Repeat the whole listing exactly as written.

Information supplied:
==============================

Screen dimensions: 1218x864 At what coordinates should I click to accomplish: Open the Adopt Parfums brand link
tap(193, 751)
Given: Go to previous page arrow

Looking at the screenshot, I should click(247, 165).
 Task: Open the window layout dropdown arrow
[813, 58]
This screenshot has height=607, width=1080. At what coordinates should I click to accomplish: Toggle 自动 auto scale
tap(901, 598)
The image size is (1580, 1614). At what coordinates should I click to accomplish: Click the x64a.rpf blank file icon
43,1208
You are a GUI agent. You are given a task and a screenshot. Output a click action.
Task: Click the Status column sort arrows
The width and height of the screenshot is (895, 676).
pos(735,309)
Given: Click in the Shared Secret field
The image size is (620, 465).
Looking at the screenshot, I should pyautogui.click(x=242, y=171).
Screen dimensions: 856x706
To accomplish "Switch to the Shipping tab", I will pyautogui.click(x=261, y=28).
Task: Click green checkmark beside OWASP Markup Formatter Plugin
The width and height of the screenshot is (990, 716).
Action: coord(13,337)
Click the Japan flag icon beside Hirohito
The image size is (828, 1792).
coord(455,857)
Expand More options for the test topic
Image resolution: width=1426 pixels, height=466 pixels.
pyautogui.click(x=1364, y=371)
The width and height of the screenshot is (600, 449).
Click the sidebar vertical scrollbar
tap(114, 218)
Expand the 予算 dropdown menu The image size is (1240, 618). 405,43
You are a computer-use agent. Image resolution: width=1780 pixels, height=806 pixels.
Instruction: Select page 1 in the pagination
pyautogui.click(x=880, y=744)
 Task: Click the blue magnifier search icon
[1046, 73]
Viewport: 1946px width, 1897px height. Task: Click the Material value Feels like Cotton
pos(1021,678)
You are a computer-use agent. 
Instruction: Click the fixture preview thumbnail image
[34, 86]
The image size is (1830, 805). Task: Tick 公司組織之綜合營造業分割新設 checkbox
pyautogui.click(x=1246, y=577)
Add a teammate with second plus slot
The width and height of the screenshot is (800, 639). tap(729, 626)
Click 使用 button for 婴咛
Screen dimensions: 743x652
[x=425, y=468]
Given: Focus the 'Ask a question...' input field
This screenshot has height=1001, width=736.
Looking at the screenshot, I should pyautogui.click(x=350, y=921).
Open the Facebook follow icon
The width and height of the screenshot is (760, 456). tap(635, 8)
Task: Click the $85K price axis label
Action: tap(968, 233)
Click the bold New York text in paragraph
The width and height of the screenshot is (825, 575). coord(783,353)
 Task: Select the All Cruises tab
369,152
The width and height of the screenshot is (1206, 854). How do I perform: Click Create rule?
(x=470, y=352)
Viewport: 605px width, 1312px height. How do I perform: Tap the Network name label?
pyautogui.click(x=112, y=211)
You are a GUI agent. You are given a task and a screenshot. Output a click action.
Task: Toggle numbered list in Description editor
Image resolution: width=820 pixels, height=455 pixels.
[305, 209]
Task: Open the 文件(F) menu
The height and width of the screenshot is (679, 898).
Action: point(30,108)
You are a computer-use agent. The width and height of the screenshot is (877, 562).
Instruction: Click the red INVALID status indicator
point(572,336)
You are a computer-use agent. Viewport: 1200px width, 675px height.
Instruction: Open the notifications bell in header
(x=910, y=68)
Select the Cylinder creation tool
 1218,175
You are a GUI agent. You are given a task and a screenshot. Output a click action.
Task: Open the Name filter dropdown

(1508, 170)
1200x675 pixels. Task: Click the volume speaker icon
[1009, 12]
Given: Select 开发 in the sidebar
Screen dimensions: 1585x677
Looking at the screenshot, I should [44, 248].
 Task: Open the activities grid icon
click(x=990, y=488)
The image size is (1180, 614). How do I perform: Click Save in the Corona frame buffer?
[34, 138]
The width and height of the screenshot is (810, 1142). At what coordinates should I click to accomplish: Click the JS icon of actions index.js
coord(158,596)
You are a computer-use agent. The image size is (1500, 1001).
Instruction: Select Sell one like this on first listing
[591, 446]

==============================

Task result:
Screen dimensions: 1218x864 At what coordinates should I click to accomplish: Open the Adopt Parfums brand link
tap(193, 751)
Given: Go to previous page arrow

Looking at the screenshot, I should click(247, 165).
 Task: Open the window layout dropdown arrow
[813, 58]
This screenshot has height=607, width=1080. At what coordinates should I click to accomplish: Toggle 自动 auto scale
tap(901, 598)
The image size is (1580, 1614). At what coordinates should I click to accomplish: Click the x64a.rpf blank file icon
43,1208
You are a GUI agent. You are given a task and a screenshot. Output a click action.
Task: Click the Status column sort arrows
The width and height of the screenshot is (895, 676).
pos(735,309)
Given: Click in the Shared Secret field
The image size is (620, 465).
Looking at the screenshot, I should pyautogui.click(x=242, y=171).
Screen dimensions: 856x706
To accomplish "Switch to the Shipping tab", I will pyautogui.click(x=261, y=28).
Task: Click green checkmark beside OWASP Markup Formatter Plugin
The width and height of the screenshot is (990, 716).
Action: coord(13,337)
Click the Japan flag icon beside Hirohito
The image size is (828, 1792).
coord(455,857)
Expand More options for the test topic
Image resolution: width=1426 pixels, height=466 pixels.
pyautogui.click(x=1364, y=371)
The width and height of the screenshot is (600, 449).
Click the sidebar vertical scrollbar
tap(114, 218)
Expand the 予算 dropdown menu The image size is (1240, 618). 405,43
You are a computer-use agent. Image resolution: width=1780 pixels, height=806 pixels.
Instruction: Select page 1 in the pagination
pyautogui.click(x=880, y=744)
 Task: Click the blue magnifier search icon
[1046, 73]
Viewport: 1946px width, 1897px height. Task: Click the Material value Feels like Cotton
pos(1021,678)
You are a computer-use agent. 
Instruction: Click the fixture preview thumbnail image
[34, 86]
The image size is (1830, 805). Task: Tick 公司組織之綜合營造業分割新設 checkbox
pyautogui.click(x=1246, y=577)
Add a teammate with second plus slot
The width and height of the screenshot is (800, 639). tap(729, 626)
Click 使用 button for 婴咛
Screen dimensions: 743x652
[x=425, y=468]
Given: Focus the 'Ask a question...' input field
This screenshot has height=1001, width=736.
Looking at the screenshot, I should pyautogui.click(x=350, y=921).
Open the Facebook follow icon
The width and height of the screenshot is (760, 456). tap(635, 8)
Task: Click the $85K price axis label
Action: tap(968, 233)
Click the bold New York text in paragraph
The width and height of the screenshot is (825, 575). coord(783,353)
 Task: Select the All Cruises tab
369,152
The width and height of the screenshot is (1206, 854). How do I perform: Click Create rule?
(x=470, y=352)
Viewport: 605px width, 1312px height. How do I perform: Tap the Network name label?
pyautogui.click(x=112, y=211)
You are a GUI agent. You are given a task and a screenshot. Output a click action.
Task: Toggle numbered list in Description editor
Image resolution: width=820 pixels, height=455 pixels.
[305, 209]
Task: Open the 文件(F) menu
The height and width of the screenshot is (679, 898).
Action: point(30,108)
You are a computer-use agent. The width and height of the screenshot is (877, 562).
Instruction: Click the red INVALID status indicator
point(572,336)
You are a computer-use agent. Viewport: 1200px width, 675px height.
Instruction: Open the notifications bell in header
(x=910, y=68)
Select the Cylinder creation tool
 1218,175
You are a GUI agent. You are given a task and a screenshot. Output a click action.
Task: Open the Name filter dropdown

(1508, 170)
1200x675 pixels. Task: Click the volume speaker icon
[1009, 12]
Given: Select 开发 in the sidebar
Screen dimensions: 1585x677
Looking at the screenshot, I should [44, 248].
 Task: Open the activities grid icon
click(x=990, y=488)
The image size is (1180, 614). How do I perform: Click Save in the Corona frame buffer?
[34, 138]
The width and height of the screenshot is (810, 1142). At what coordinates should I click to accomplish: Click the JS icon of actions index.js
coord(158,596)
You are a computer-use agent. The image size is (1500, 1001).
Instruction: Select Sell one like this on first listing
[591, 446]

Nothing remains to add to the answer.